Lula ainda deve negociar com o PP a troca no comando da Caixa e da Funasa. A Fundação Nacional da Saúde, alvo de diversas denúncias de desvios, extinta no início do mandato de Lula, é uma máquina de distribuir dinheiro para prefeituras em ações na saúde, o que interessa muito ao PP.
Disputa paulista
Apesar da menor repercussão com a substituição de Márcio França nos Portos e Aeroportos por Silvio Costa Filho do Republicanos (PE), essa foi uma troca politicamente mais delicada para o presidente. França resistiu em entregar o cargo, e é exatamente a pasta que tem o maior projeto (em valor) do novo Plano de Aceleração ao Crescimento (PAC), o túnel Santos-Guarujá, no litoral paulista.

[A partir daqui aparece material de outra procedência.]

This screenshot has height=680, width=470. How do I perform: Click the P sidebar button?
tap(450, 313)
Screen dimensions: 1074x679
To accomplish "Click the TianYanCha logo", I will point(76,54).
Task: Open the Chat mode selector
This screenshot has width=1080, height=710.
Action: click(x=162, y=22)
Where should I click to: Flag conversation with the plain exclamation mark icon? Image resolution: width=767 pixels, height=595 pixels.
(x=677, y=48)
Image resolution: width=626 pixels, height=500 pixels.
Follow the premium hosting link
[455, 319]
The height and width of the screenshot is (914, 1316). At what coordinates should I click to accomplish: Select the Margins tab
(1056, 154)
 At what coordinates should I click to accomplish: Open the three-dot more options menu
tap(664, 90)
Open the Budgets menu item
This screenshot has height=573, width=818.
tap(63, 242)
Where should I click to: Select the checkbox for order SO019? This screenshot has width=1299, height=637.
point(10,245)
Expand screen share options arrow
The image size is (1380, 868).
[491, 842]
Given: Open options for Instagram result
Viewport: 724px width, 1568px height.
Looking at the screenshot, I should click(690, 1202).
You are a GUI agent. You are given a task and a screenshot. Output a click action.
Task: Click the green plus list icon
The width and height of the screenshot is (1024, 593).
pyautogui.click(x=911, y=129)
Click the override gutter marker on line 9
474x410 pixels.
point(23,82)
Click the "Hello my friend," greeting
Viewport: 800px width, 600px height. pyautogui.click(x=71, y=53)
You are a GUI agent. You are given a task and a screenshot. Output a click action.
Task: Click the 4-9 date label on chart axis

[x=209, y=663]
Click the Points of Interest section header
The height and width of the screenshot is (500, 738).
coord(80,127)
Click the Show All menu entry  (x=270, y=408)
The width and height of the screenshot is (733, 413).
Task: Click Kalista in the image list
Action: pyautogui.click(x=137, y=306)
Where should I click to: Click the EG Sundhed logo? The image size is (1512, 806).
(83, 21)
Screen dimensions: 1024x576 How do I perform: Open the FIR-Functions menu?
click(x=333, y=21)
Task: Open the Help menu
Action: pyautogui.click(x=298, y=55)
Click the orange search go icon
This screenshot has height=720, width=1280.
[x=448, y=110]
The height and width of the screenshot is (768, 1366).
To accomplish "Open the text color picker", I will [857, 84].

O túnel, que terá 860 metros de extensão, representa um investimento de R,4 bilhões em recursos federais, sendo R,5 bilhões já disponíveis no caixa da Autoridade Portuária de Santos, controlada pelo ministério agora comandado por Silvio Costa, aliado e do mesmo partido do governador de São Paulo, Tarcisio de Freitas.
Na principal base eleitoral de Márcio França, que foi prefeito de São Vicente, na região Metropolitana da Baixada Santista, a obra seria um trunfo importante para as pretensões do pessebista em São Paulo.
Nos oito meses que esteve à frente da pasta, França entrou várias vezes em conflito com Tarcísio, que, além de adversário político, foi ministro da Infraestrutura do governo Bolsonaro, pasta que comandava o Porto de Santos, que estava sendo preparado para a privatização, proposta rejeitada por França.
Com a troca do comando, resta saber se Tarcísio conseguirá emplacar um aliado para substituir o atual presidente da Autoridade Portuária de Santos, o advogado Anderson Pomini, recém nomeado por França e ligado ao vice-presidente Geraldo Alckmin.
O descontentamento de França com a troca de cadeiras ficou evidente, na quinta-feira, quando ele provocou Tarcísio reproduzindo uma foto do governador com o presidente Lula. "Saúdo o Lula por trazer para o governo o Tarcísio de Freitas e seu partido para nos apoiar. O Brasil voltou", escreveu o ministro em uma rede social.
Um importante líder petista no Congresso resumiu ao Correio a situação. "Quem perdeu foi o França. Eu, no lugar dele, também estaria esperneando", disse.
Geraldo Alckmin foi outro que perdeu espaço no governo, já que a pasta de Desenvolvimento, Indústria, Comércio e Serviços (Mdic) cederá parte das suas atribuições para o novo ministério da Micro e Pequena Empresa, que abrigará França. Alckmin só não perdeu a pasta toda para o correligionário, ideia defendida por petistas e com pouca resistência do PSB, por decisão do próprio Lula, que julga importante o papel do vice pelo diálogo que estabeleceu com setores do empresariado resistentes à atual gestão.
O governador de São Paulo chegou a ameaçar sair do partido em caso de adesão ao governo, mas assessores do Palácio dos Bandeirantes confirmam que está pacificada a permanência dele no PR.